Similar to the people who don’t have medical insurance or a primary care physician who go to a hospital emergency room for minor health issues, so do people without dental insurance or a dentist and will show up at Eastman’s urgent dental care walk-in clinic.
“We see patients all the time who haven’t been to a dentist in years,” said Dr. Ren. “As a result, they can have a wide range of untreated oral health issues, which can cause minimal or extreme pain. If they decline treatment, we do what we can to address the issue at hand and get them out of pain.”
Dr. Ren conducted a nine-month study to see the impact of New York’s mandate to check the prescription drug history of any patient before prescribing a controlled substance. He reviewed patient records for three months before the mandate began, and then two consecutive three-month periods after the mandate was implanted.

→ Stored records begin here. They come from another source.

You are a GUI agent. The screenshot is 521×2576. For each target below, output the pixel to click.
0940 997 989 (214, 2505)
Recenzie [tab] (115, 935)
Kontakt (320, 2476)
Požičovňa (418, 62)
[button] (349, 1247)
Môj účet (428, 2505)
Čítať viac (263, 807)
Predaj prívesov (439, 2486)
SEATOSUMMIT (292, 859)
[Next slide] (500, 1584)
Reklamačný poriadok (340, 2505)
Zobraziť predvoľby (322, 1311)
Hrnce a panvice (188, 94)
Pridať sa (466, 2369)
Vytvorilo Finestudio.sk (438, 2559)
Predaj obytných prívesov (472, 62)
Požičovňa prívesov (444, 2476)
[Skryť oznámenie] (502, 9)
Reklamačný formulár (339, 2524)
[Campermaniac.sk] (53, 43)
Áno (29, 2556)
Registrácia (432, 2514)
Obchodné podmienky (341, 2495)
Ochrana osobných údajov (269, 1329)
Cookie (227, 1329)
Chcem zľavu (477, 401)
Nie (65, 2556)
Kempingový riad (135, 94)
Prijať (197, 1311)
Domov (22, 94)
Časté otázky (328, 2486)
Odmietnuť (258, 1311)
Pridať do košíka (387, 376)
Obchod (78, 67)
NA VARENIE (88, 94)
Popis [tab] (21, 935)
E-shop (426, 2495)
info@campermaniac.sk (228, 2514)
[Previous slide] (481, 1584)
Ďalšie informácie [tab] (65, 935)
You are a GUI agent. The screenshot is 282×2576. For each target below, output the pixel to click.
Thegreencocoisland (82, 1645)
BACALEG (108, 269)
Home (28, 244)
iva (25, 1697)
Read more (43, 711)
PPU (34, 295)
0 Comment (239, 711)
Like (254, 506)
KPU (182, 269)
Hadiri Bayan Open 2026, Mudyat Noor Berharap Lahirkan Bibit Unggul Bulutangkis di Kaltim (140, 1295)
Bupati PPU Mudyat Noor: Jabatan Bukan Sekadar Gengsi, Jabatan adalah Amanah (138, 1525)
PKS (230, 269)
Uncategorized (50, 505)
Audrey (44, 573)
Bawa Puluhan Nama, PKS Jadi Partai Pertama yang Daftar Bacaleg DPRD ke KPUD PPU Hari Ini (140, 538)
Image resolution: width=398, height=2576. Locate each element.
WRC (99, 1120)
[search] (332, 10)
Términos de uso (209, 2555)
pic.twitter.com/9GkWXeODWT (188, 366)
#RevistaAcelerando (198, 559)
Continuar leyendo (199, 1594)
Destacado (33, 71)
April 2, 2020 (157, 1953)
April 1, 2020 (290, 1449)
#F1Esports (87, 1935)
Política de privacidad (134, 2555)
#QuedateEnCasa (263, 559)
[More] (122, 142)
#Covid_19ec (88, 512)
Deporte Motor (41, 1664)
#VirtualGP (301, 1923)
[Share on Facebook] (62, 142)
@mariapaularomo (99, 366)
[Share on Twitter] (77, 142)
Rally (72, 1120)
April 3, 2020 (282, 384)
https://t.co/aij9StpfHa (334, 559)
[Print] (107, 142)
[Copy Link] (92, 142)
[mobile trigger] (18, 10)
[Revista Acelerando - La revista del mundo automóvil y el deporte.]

“After comparing and analyzing the number of visits, treatment types and drug prescriptions,” Dr. Ren explained, “the number of opioid prescriptions decreased by 78 percent, while the number of non-opioid analgesics, such as ibuprofen, increased.”
The study, which was published recently in PLOS One, clearly shows that the mandatory PDMP significantly affected the prescription pattern for pain medications by dentists in an urgent care dental clinic and represents one of the first evidence-based studies on the subject. However, Dr. Ren emphasizes that more studies need to be done to understand the impact of PDMP on other practices.
“I’m very glad New York and other states have mandated the monitoring program,” Dr. Ren added. “With prescription drug overdose deaths ahead of heroin and cocaine, this should have a major impact.”